Neben Homöopathie bietet sie in ihrer Praxis auch die Andichtung von
Nahrungsmittelunverträglichkeiten mittels Pendel und Wünschelrute für €
80,- an, umschrieben mit “individuelle Nahrungsmittelaustestung, radiästhetisch“.
Globuli für Vergewaltigungsopfer
Esoterischer
Bullshit also, wohin man schaut. Die SN aber halten es offenbar für
vertretbar, dass ihre Autorin, die weder Ärztin noch Psychotherapeutin
ist, wirkstofffreie Placebokugerl für Opfer von Vergewaltigungen
empfiehlt:
Potenzierte Arzneien können direkt nach
Unfällen oder Vergewaltigungen, aber auch Jahre später helfen, ein
schockerstarrtes System in eine heilsame Bewegung zu leiten.
Der
Auftritt von Frau Stelzer in den Salzburger Nachrichten ist leider
nicht einmal als einmaliger Ausrutscher entschuldbar. Tatsächlich darf
sie dort seit drei Jahren regelmäßig Kolumnen zur Homöopathie schreiben. Warum, darüber können wir nur spekulieren. Vielleicht hat Frau Stelzer ja aus ihrer Zeit “als Journalistin in den Lokalredaktionen von ORF Radio Salzburg und den Salzburger Nachrichten”
noch alte Bekannte in der Redaktion sitzen. Denn auch wenn
SN-Chefredakteur Manfred Perterer in seinem Blog völlig richtig feststellt: “Manche Zeitungen sind offenbar käuflich geworden” – soweit wollen wir mit unseren Mutmaßungen hier doch nicht gehen!
PR-Journalismus
Die Leserinnen und Leser der Salzburger Nachrichten sind zu recht empört über diese Art des PR-Journalismus. Ein paar Auszüge aus Leserbriefen zum Artikel machen das deutlich:
Mich wundert es daher sehr, dass die Salzburger Nachrichten als
Qualitätszeitung (sic!), einen solch einseitigen und mit
Falschinformationen gespickten Bericht überhaupt drucken kann.
Auf
kritische Worte zur Homöopathie hofft man bei der Lektüre des Artikels
jedoch vergeblich. […] Bei einem solch einseitigen Plädoyer wäre
zumindest eine Angabe des
Hintergrunds der Autorin angebracht, wie das auch bei anderen
Kommentaren der Fall ist.
Ich nehme mit großer Freude zur Kenntnis, dass ich nicht die einzige
Person bin, der dieser homöophatische Jubeljournalismus der SN
unangenehm auffällt. Statt Fakten und Informationen bekommt man hier
persönliche Meinungen und Vorlieben.
Die SN scheinen ein Naheverhältnis zu Homöopathie-Gläubigen zu haben,
oder zumindest zu einer angeblichen Expertin für Homöopathie. Ist ja
vermutlich auch ein gutes Geschäft. […] Leider wird die Zeitung mit so etwas immer mehr zum Provinzblatt.

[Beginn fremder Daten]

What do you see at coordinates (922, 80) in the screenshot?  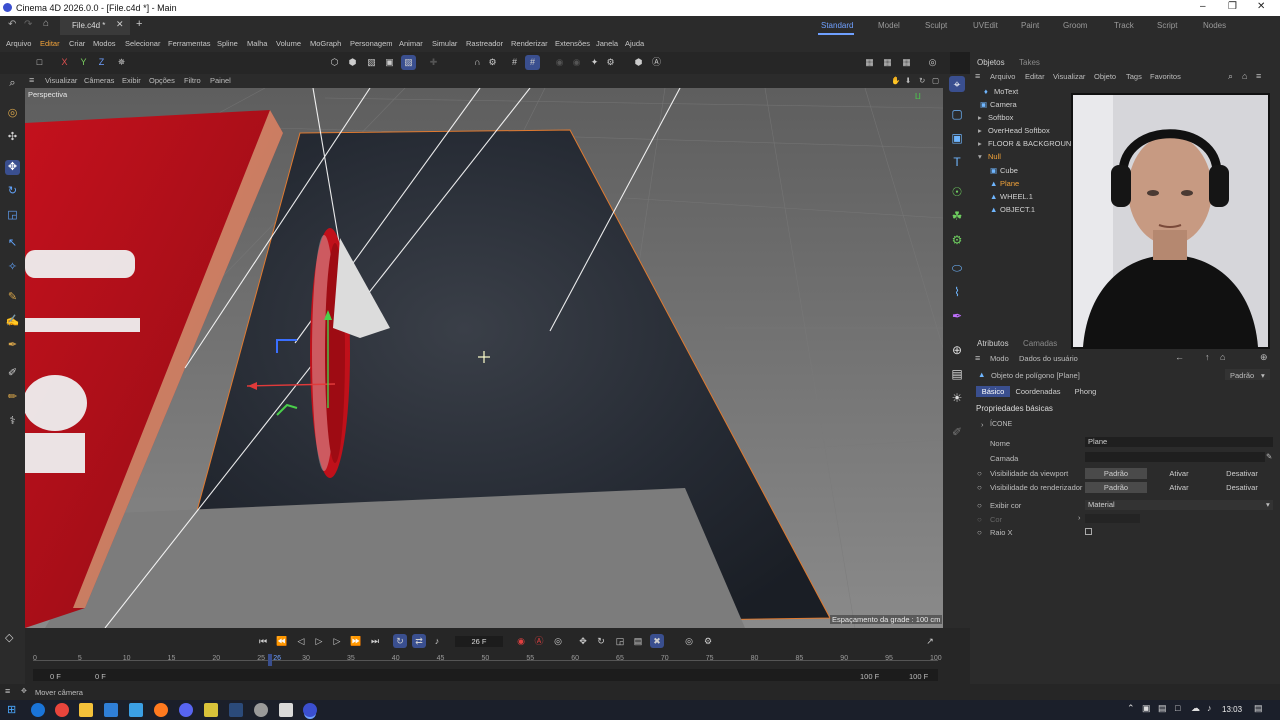 I see `zoom-view-icon: ↻` at bounding box center [922, 80].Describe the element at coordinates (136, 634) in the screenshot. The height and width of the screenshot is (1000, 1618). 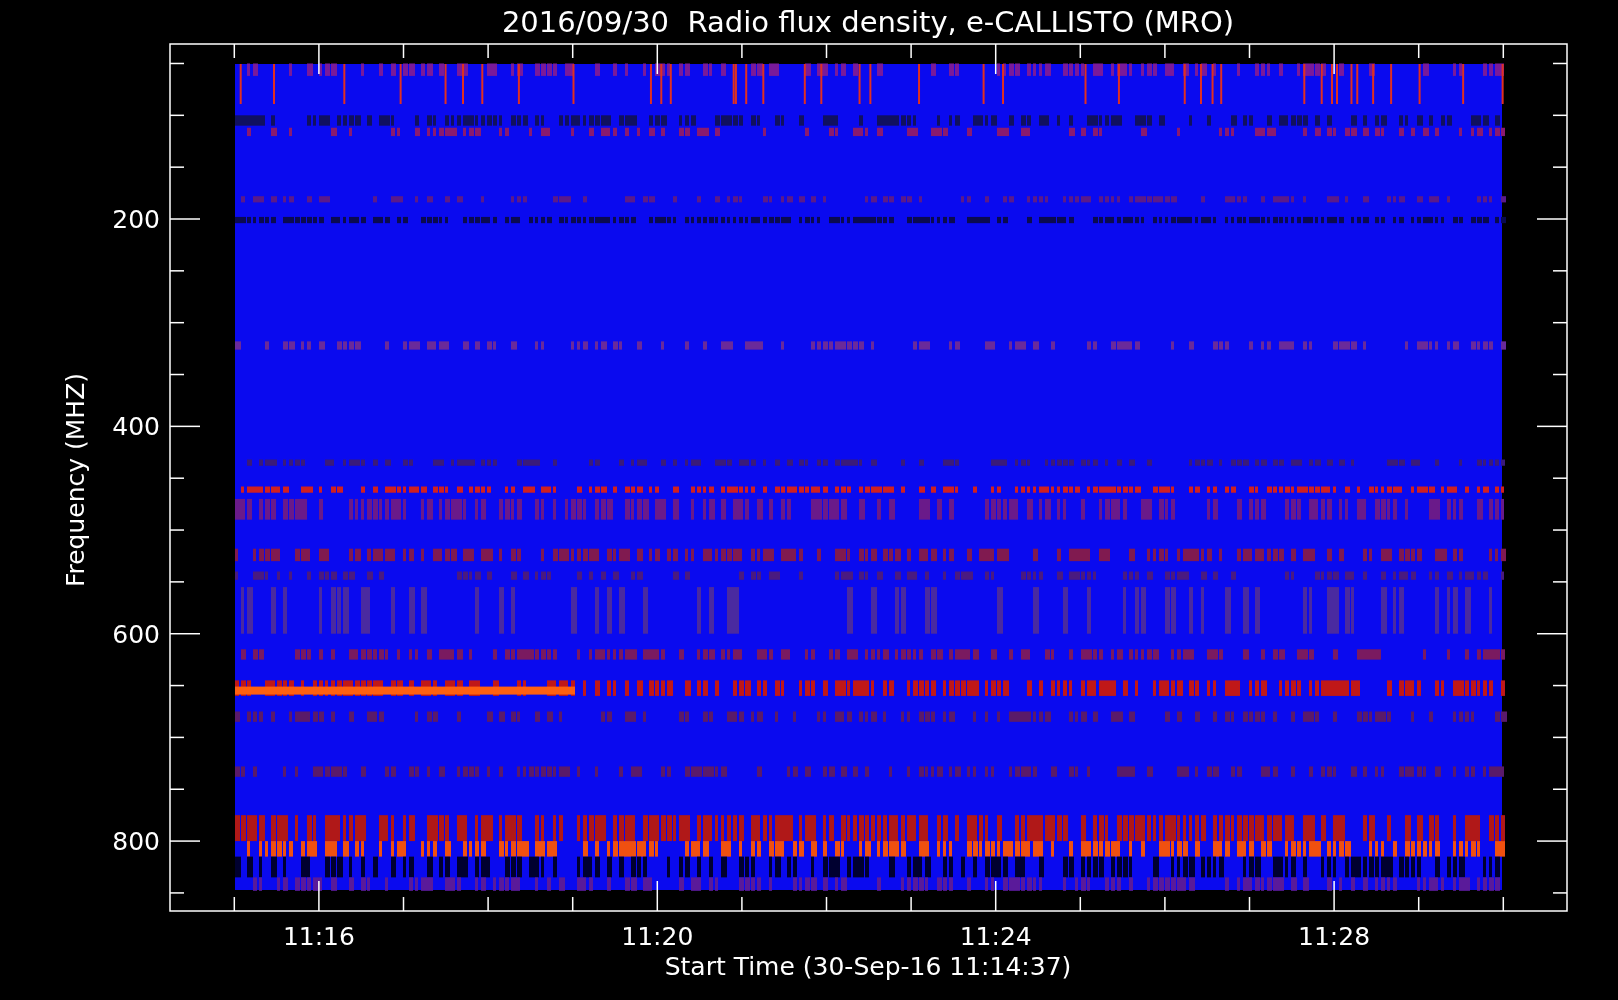
I see `y-tick-label: 600` at that location.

Wirklich gute Zeitungen hätten selbstverständlich auch die andere Seite
zu Wort kommen lassen.
Ratschlag
Die Salzburger Nachrichten sollten vielleicht von Der Presse lernen. Deren Chefredakteur signalisierte einem empörten Leserbriefschreiber nach dem eingangs zitierten Fiasko Zustimmung und kündigte an, er “werde mit der zuständigen Kollegin ein ernstes Gespräch führen.” Das wäre immerhin ein Anfang!